Deep neural networks excel at finding patterns in datasets too vast for the human brain to pick apart. That ability has made deep learning indispensable to just about anyone who deals with data. This year, the MIT Quest for Intelligence and the MIT-IBM Watson AI Lab sponsored 17 undergraduates to work with faculty on yearlong research projects through MIT’s Advanced Undergraduate Research Opportunities Program (SuperUROP).
Students got to explore AI applications in climate science, finance, cybersecurity, and natural language processing, among other fields. And faculty got to work with students from outside their departments, an experience they describe in glowing terms. “Adeline is a shining testament of the value of the UROP program,” says Raffaele Ferrari, a professor in MIT’s Department of Earth and Planetary Sciences, of his advisee. “Without UROP, an oceanography professor might have never had the opportunity to collaborate with a student in computer science.”
Highlighted below are four SuperUROP projects from this past year.
A faster algorithm to manage cloud-computing jobs
The shift from desktop computing to far-flung data centers in the “cloud” has created bottlenecks for companies selling computing services. Faced with a constant flux of orders and cancellations, their profits depend heavily on efficiently pairing machines with customers.
Approximation algorithms are used to carry out this feat of optimization. Among all the possible ways of assigning machines to customers by price and other criteria, they find a schedule that achieves near-optimal profit. For the last year, junior Spencer Compton worked on a virtual whiteboard with MIT Professor Ronitt Rubinfeld and postdoc Slobodan Mitrović to find a faster scheduling method.
“We didn’t write any code,” he says. “We wrote proofs and used mathematical ideas to find a more efficient way to solve this optimization problem. The same ideas that improve cloud-computing scheduling can be used to assign flight crews to planes, among other tasks.”
In a pre-print paper on arXiv, Compton and his co-authors show how to speed up an approximation algorithm under dynamic conditions.
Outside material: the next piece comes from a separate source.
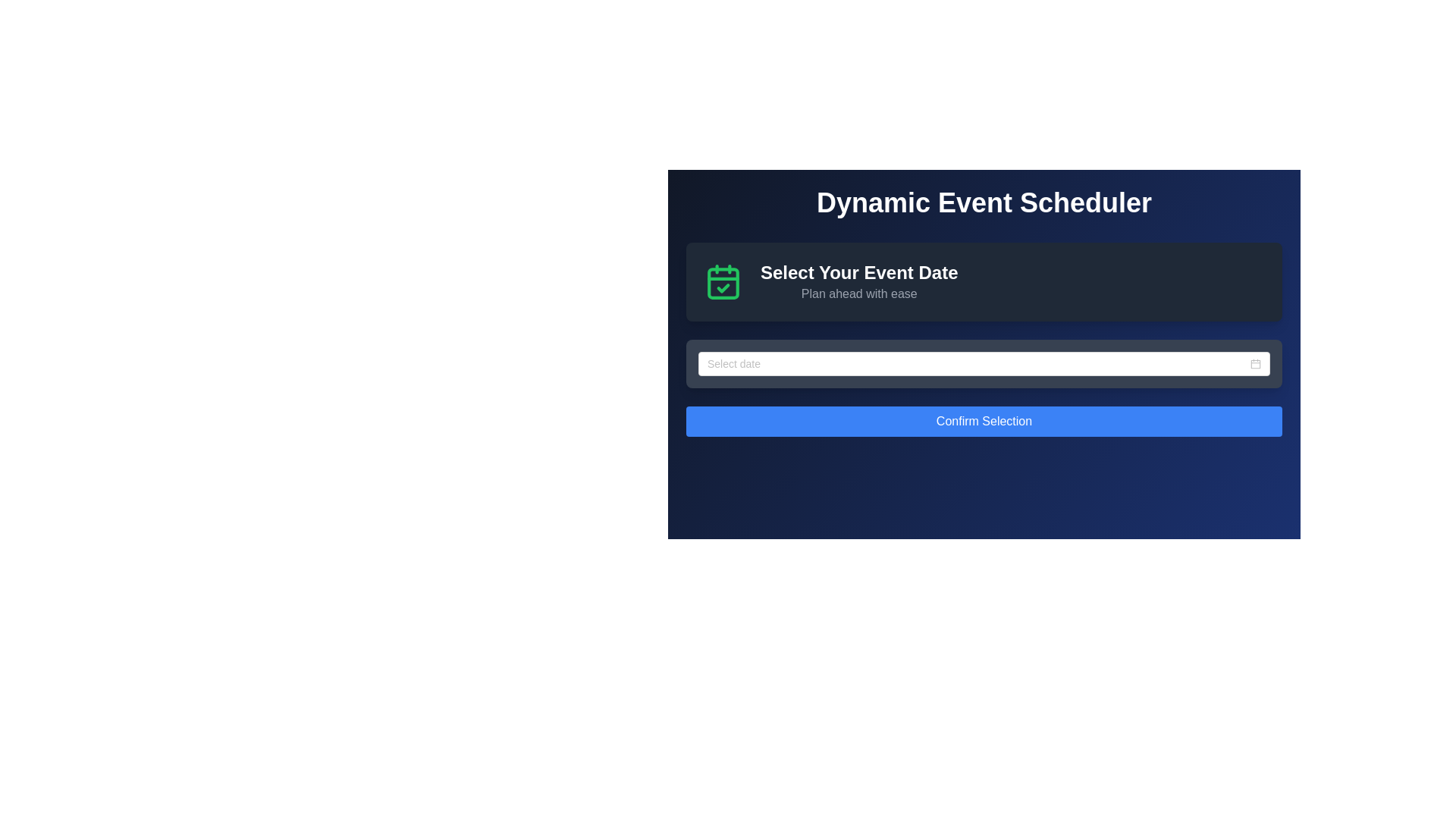 Image resolution: width=1456 pixels, height=819 pixels. What do you see at coordinates (984, 202) in the screenshot?
I see `the header text element located at the top-central part of the interface, which indicates the name or purpose of the application` at bounding box center [984, 202].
They also show how to locate machines assigned to individual customers without computing the entire schedule.
A big challenge was finding the crux of the project, he says. “There’s a lot of literature out there, and a lot of people who have thought about related problems. It was fun to look at everything that’s been done and brainstorm to see where we could make an impact.”
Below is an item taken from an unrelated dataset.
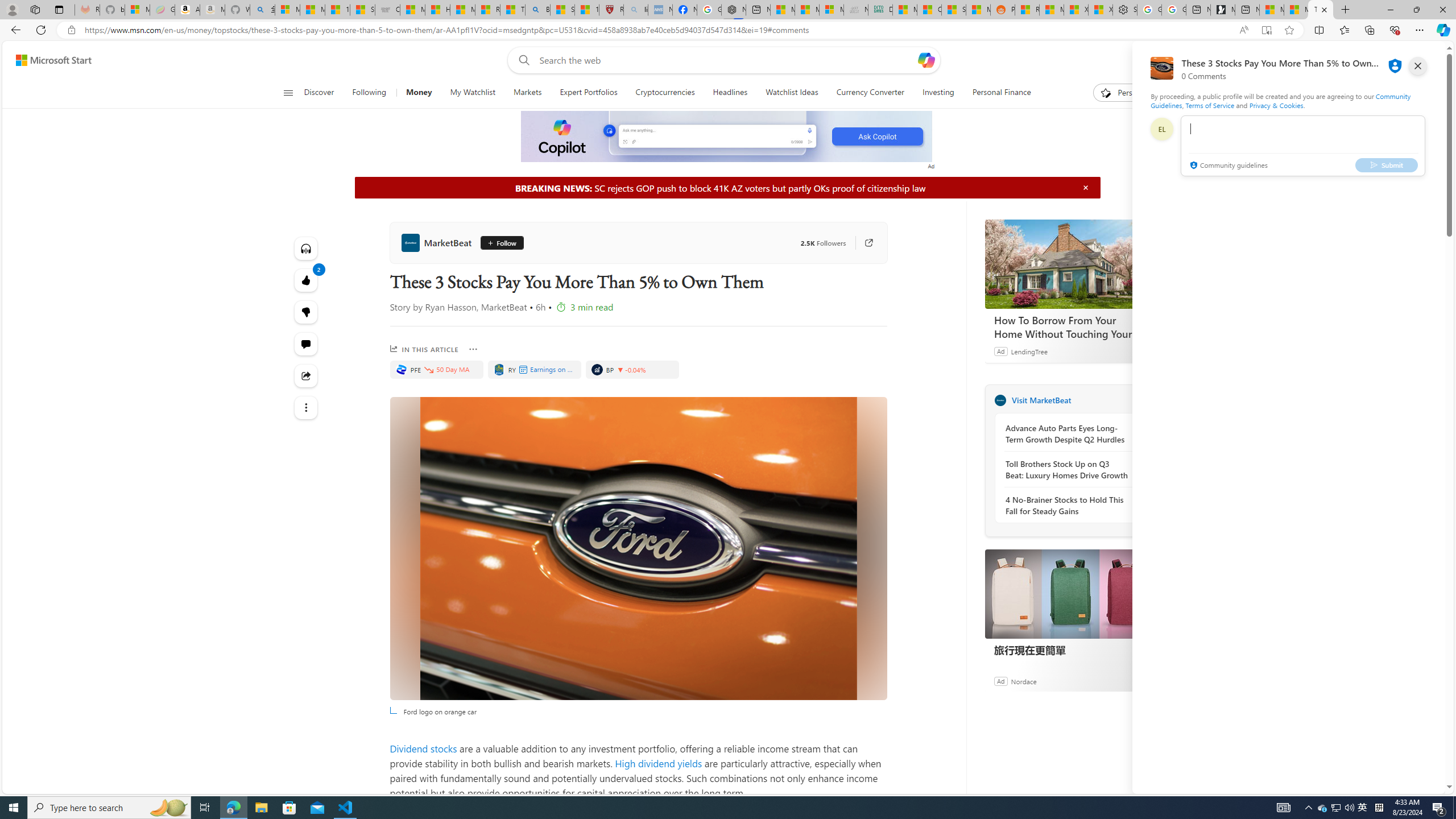 This screenshot has width=1456, height=819. I want to click on 'Watchlist Ideas', so click(791, 92).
How much heat and carbon can the oceans absorb?
Earth’s oceans regulate climate by drawing down excess heat and carbon dioxide from the air. But as the oceans warm, it’s unclear if they will soak up as much carbon as they do now. A slowed uptake could bring about more warming than what today’s climate models predict. It’s one of the big questions facing climate modelers as they try to refine their predictions for the future.
The biggest obstacle in their way is the complexity of the problem: today’s global climate models lack the computing power to get a high-resolution view of the dynamics influencing key variables like sea-surface temperatures. To compensate for the lost accuracy, researchers are building surrogate models to approximate the missing dynamics without explicitly solving for them.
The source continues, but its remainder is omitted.